(Pixel coordinate grounding data)
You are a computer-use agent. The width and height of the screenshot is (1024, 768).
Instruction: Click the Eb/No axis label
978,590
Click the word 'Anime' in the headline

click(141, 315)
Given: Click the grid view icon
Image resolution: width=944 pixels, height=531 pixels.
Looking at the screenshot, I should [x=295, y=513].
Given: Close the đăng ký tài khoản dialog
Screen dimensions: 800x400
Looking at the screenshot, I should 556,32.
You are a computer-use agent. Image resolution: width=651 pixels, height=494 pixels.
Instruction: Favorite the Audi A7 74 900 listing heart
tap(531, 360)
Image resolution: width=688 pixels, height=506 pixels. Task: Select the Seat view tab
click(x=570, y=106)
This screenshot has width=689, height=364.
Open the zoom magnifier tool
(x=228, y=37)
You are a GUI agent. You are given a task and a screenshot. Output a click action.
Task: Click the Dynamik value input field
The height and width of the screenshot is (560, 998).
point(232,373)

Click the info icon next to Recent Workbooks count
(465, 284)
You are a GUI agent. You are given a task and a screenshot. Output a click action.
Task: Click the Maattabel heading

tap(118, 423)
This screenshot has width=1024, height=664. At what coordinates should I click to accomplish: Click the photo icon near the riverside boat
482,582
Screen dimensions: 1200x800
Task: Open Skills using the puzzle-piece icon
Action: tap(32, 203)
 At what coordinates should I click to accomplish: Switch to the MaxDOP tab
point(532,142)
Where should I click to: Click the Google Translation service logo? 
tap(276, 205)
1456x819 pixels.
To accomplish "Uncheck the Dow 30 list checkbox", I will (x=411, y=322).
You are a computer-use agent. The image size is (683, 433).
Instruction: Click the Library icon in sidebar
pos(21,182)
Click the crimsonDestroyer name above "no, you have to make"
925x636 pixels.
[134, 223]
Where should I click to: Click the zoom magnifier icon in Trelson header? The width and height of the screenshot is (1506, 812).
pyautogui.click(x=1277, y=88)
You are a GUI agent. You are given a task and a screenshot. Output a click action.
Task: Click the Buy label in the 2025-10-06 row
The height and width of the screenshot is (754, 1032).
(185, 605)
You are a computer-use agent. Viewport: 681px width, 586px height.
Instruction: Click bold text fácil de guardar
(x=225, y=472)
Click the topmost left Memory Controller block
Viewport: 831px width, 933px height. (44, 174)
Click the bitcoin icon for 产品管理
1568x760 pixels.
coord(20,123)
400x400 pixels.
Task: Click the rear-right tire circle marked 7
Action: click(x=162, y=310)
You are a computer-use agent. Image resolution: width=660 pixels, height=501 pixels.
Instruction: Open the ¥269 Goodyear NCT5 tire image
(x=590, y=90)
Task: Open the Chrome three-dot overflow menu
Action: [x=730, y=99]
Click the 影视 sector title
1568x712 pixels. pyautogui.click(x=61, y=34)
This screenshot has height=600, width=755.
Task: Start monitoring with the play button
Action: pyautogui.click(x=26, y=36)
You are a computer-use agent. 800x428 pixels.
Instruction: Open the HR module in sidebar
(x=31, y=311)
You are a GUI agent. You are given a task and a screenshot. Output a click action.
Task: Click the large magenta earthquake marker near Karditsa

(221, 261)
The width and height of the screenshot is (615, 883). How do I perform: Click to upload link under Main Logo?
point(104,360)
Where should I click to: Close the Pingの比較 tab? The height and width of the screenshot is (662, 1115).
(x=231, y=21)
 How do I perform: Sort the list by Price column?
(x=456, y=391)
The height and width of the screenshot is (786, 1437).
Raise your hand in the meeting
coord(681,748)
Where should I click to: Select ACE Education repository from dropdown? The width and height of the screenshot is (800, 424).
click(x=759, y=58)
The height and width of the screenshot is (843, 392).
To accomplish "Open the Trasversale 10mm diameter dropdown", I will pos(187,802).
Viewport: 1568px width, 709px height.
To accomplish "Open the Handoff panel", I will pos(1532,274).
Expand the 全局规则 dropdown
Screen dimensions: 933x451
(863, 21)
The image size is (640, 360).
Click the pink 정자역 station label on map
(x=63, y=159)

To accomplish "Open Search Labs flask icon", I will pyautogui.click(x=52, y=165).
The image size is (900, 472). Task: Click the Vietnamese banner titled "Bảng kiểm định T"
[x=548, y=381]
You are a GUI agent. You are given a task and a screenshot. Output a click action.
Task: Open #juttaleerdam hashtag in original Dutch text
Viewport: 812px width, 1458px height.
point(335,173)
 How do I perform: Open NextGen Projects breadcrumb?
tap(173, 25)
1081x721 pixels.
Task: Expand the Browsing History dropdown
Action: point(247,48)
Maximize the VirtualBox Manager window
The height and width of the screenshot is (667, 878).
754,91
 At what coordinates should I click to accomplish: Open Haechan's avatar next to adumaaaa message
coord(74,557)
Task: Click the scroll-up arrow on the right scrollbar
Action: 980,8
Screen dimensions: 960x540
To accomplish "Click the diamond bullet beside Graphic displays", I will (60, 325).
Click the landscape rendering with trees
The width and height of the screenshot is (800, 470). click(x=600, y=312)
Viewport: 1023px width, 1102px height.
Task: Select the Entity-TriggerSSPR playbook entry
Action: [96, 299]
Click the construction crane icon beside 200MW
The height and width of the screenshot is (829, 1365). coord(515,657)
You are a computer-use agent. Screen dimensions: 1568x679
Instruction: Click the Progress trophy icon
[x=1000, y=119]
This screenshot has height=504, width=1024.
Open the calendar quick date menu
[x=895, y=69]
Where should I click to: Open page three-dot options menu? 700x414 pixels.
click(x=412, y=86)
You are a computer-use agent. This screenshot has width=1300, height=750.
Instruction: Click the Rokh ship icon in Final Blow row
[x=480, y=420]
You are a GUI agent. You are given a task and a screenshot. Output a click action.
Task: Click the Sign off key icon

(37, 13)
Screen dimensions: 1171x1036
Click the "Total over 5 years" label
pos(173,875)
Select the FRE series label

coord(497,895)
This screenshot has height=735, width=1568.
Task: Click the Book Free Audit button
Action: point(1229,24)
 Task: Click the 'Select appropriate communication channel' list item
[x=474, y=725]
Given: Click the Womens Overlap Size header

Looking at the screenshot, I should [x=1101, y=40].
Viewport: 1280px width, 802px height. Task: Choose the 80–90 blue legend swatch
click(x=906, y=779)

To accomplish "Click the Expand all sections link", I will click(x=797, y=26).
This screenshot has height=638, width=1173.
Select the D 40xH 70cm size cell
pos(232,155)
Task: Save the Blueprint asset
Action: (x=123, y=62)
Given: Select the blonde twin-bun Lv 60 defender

▶ Brief: Exactly as written above, reproduce all of the entries.

▶ Solution to the exercise:
You are a computer-use agent. The width and height of the screenshot is (1024, 768).
Instruction: Click the Eb/No axis label
978,590
Click the word 'Anime' in the headline

click(141, 315)
Given: Click the grid view icon
Image resolution: width=944 pixels, height=531 pixels.
Looking at the screenshot, I should [x=295, y=513].
Given: Close the đăng ký tài khoản dialog
Screen dimensions: 800x400
Looking at the screenshot, I should 556,32.
You are a computer-use agent. Image resolution: width=651 pixels, height=494 pixels.
Instruction: Favorite the Audi A7 74 900 listing heart
tap(531, 360)
Image resolution: width=688 pixels, height=506 pixels. Task: Select the Seat view tab
click(x=570, y=106)
This screenshot has width=689, height=364.
Open the zoom magnifier tool
(x=228, y=37)
You are a GUI agent. You are given a task and a screenshot. Output a click action.
Task: Click the Dynamik value input field
The height and width of the screenshot is (560, 998).
point(232,373)

Click the info icon next to Recent Workbooks count
(465, 284)
You are a GUI agent. You are given a task and a screenshot. Output a click action.
Task: Click the Maattabel heading

tap(118, 423)
This screenshot has width=1024, height=664. At what coordinates should I click to accomplish: Click the photo icon near the riverside boat
482,582
Screen dimensions: 1200x800
Task: Open Skills using the puzzle-piece icon
Action: tap(32, 203)
 At what coordinates should I click to accomplish: Switch to the MaxDOP tab
point(532,142)
Where should I click to: Click the Google Translation service logo? 
tap(276, 205)
1456x819 pixels.
To accomplish "Uncheck the Dow 30 list checkbox", I will (x=411, y=322).
You are a computer-use agent. The image size is (683, 433).
Instruction: Click the Library icon in sidebar
pos(21,182)
Click the crimsonDestroyer name above "no, you have to make"
925x636 pixels.
[134, 223]
Where should I click to: Click the zoom magnifier icon in Trelson header? The width and height of the screenshot is (1506, 812).
pyautogui.click(x=1277, y=88)
You are a GUI agent. You are given a task and a screenshot. Output a click action.
Task: Click the Buy label in the 2025-10-06 row
The height and width of the screenshot is (754, 1032).
(185, 605)
You are a computer-use agent. Viewport: 681px width, 586px height.
Instruction: Click bold text fácil de guardar
(x=225, y=472)
Click the topmost left Memory Controller block
Viewport: 831px width, 933px height. (44, 174)
Click the bitcoin icon for 产品管理
1568x760 pixels.
coord(20,123)
400x400 pixels.
Task: Click the rear-right tire circle marked 7
Action: click(x=162, y=310)
You are a computer-use agent. Image resolution: width=660 pixels, height=501 pixels.
Instruction: Open the ¥269 Goodyear NCT5 tire image
(x=590, y=90)
Task: Open the Chrome three-dot overflow menu
Action: [x=730, y=99]
Click the 影视 sector title
1568x712 pixels. pyautogui.click(x=61, y=34)
This screenshot has height=600, width=755.
Task: Start monitoring with the play button
Action: pyautogui.click(x=26, y=36)
You are a computer-use agent. 800x428 pixels.
Instruction: Open the HR module in sidebar
(x=31, y=311)
You are a GUI agent. You are given a task and a screenshot. Output a click action.
Task: Click the large magenta earthquake marker near Karditsa

(221, 261)
The width and height of the screenshot is (615, 883). How do I perform: Click to upload link under Main Logo?
point(104,360)
Where should I click to: Close the Pingの比較 tab? The height and width of the screenshot is (662, 1115).
(x=231, y=21)
 How do I perform: Sort the list by Price column?
(x=456, y=391)
The height and width of the screenshot is (786, 1437).
Raise your hand in the meeting
coord(681,748)
Where should I click to: Select ACE Education repository from dropdown? The width and height of the screenshot is (800, 424).
click(x=759, y=58)
The height and width of the screenshot is (843, 392).
To accomplish "Open the Trasversale 10mm diameter dropdown", I will pos(187,802).
Viewport: 1568px width, 709px height.
To accomplish "Open the Handoff panel", I will pos(1532,274).
Expand the 全局规则 dropdown
Screen dimensions: 933x451
(863, 21)
The image size is (640, 360).
Click the pink 정자역 station label on map
(x=63, y=159)

To accomplish "Open Search Labs flask icon", I will pyautogui.click(x=52, y=165).
The image size is (900, 472). Task: Click the Vietnamese banner titled "Bảng kiểm định T"
[x=548, y=381]
You are a GUI agent. You are given a task and a screenshot. Output a click action.
Task: Open #juttaleerdam hashtag in original Dutch text
Viewport: 812px width, 1458px height.
point(335,173)
 How do I perform: Open NextGen Projects breadcrumb?
tap(173, 25)
1081x721 pixels.
Task: Expand the Browsing History dropdown
Action: point(247,48)
Maximize the VirtualBox Manager window
The height and width of the screenshot is (667, 878).
754,91
 At what coordinates should I click to accomplish: Open Haechan's avatar next to adumaaaa message
coord(74,557)
Task: Click the scroll-up arrow on the right scrollbar
Action: 980,8
Screen dimensions: 960x540
To accomplish "Click the diamond bullet beside Graphic displays", I will (60, 325).
Click the landscape rendering with trees
The width and height of the screenshot is (800, 470). click(x=600, y=312)
Viewport: 1023px width, 1102px height.
Task: Select the Entity-TriggerSSPR playbook entry
Action: [96, 299]
Click the construction crane icon beside 200MW
The height and width of the screenshot is (829, 1365). coord(515,657)
You are a computer-use agent. Screen dimensions: 1568x679
Instruction: Click the Progress trophy icon
[x=1000, y=119]
This screenshot has height=504, width=1024.
Open the calendar quick date menu
[x=895, y=69]
Where should I click to: Open page three-dot options menu? 700x414 pixels.
click(x=412, y=86)
You are a computer-use agent. This screenshot has width=1300, height=750.
Instruction: Click the Rokh ship icon in Final Blow row
[x=480, y=420]
You are a GUI agent. You are given a task and a screenshot. Output a click action.
Task: Click the Sign off key icon

(37, 13)
Screen dimensions: 1171x1036
Click the "Total over 5 years" label
pos(173,875)
Select the FRE series label

coord(497,895)
This screenshot has height=735, width=1568.
Task: Click the Book Free Audit button
Action: point(1229,24)
 Task: Click the 'Select appropriate communication channel' list item
[x=474, y=725]
Given: Click the Womens Overlap Size header

Looking at the screenshot, I should [x=1101, y=40].
Viewport: 1280px width, 802px height. Task: Choose the 80–90 blue legend swatch
click(x=906, y=779)

To accomplish "Click the Expand all sections link", I will click(x=797, y=26).
This screenshot has height=638, width=1173.
Select the D 40xH 70cm size cell
pos(232,155)
Task: Save the Blueprint asset
Action: (x=123, y=62)
Given: Select the blonde twin-bun Lv 60 defender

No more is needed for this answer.